Im Zentrum sitzen Hausvater und Hausmutter im legeren Habit; hinter diesen steht eine junge Frau (Tochter)), die ein nacktes Kindchen hält oder vielmehr präsentiert, was von den Eltern, welche eben mit ihren Gläsern anstoßen, gar nicht wahrgenommen wird. Diese junge Frau wird flankiert von zwei weiteren (Schwester, Schwägerin?), welche ihr eine Hand auf die Schultern legen und dadurch Verbundenheit ausdrücken. Diesen drei Mädchen / Frauen zugeordnet sind drei Männer, die sich mit erhobenen Armen zuprosten.

Das kleine Kind bildet das Zentrum eines Kreises, der durch die vier Paare gebildet wird. Personifiziert das Kind das kommende neue Jahr (wie im folgenden Gedicht Rückerts)? oder verweist es auch auf ein kommendes „neues“ Kind im Familienkreis?

Die drei Vordergrund-Figuren schließen die Komposition unten ab. Sie sitzen isoliert voneinander, mit dem Rücken zur Familie darüber, und zeigen wenig Berührung zu dieser. Rechts der junge Mann und links die junge Frau mit der Mandoline haben einen Arm zum Zuprosten erhoben. Die Frauenfigur in der Mitte ist nur durch ihren Blickkontakt mit der linken weiblichen Figur in die Komposition eingebunden. Handelt es sich bei den drei Sitzfiguren um Allegorien der Musik, Dichtkunst und Malerei, die auf die im Zentrum dargestellte Familie bezogen sind? In der Gelegenheitsgraphik des Biedermeier und der Spätromantik sind solche Verknüpfungen durchaus üblich. Auch spricht das – von der Alltagskleidung der Familie stark abweichende – Idealkostüm der drei Sitzfiguren dafür.

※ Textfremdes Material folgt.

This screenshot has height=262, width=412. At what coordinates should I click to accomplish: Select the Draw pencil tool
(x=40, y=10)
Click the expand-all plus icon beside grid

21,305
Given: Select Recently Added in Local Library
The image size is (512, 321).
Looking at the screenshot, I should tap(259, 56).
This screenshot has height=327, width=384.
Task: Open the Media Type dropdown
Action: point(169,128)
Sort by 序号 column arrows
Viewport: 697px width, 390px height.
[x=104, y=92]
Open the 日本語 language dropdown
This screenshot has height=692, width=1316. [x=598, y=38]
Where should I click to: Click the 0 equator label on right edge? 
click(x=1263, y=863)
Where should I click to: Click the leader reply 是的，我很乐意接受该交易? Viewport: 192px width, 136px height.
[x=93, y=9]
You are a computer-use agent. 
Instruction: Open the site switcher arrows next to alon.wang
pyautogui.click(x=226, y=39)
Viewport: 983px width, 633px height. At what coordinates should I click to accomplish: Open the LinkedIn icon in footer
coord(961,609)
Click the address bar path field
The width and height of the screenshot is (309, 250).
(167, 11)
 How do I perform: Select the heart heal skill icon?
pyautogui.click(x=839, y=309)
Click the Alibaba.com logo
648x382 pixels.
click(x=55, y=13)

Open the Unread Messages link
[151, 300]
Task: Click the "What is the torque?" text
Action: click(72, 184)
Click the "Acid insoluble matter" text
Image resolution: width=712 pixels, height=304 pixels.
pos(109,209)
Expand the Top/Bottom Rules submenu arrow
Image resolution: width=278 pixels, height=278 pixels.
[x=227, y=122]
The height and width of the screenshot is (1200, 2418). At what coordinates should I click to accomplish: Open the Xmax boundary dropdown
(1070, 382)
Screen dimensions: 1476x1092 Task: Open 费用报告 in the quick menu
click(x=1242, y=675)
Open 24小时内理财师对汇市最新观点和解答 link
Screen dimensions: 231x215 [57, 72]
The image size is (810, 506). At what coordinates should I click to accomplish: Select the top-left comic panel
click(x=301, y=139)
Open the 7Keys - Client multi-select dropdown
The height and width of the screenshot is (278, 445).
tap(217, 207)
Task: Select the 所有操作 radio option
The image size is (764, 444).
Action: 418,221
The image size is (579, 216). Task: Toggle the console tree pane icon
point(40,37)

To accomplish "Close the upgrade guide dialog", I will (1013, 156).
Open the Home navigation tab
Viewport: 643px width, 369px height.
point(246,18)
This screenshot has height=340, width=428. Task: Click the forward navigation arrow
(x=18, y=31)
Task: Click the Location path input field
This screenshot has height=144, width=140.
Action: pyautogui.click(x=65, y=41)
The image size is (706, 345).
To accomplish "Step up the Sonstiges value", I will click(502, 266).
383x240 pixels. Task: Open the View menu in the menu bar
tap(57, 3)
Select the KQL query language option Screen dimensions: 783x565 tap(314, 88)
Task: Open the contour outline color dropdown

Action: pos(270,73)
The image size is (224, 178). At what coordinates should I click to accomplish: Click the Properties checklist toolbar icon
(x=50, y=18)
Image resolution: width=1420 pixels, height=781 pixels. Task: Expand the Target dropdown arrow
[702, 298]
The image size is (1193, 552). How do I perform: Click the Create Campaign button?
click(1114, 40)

Für eine private Gelegenheitsarbeit ist die Komposition äußerst sorgfältig durchdacht: sie ist aus mehreren geometrisch arrangierten Gruppierungen zusammengefügt (z.B. verschränken sich drei Dreiecke). Das Gerüst der Komposition bilden die aufstrebenden großen Kelchblüten mit Rankenwerk, auf denen Kinder und Genien spielen. Dem Kunstfreund fallen als anregende Vorbilder Neureuther, ja Runge dazu ein. Auf der verbindenden Banderole steht der Titel der kleinen liebenswerten Bilderfindung: Sylvesterabend.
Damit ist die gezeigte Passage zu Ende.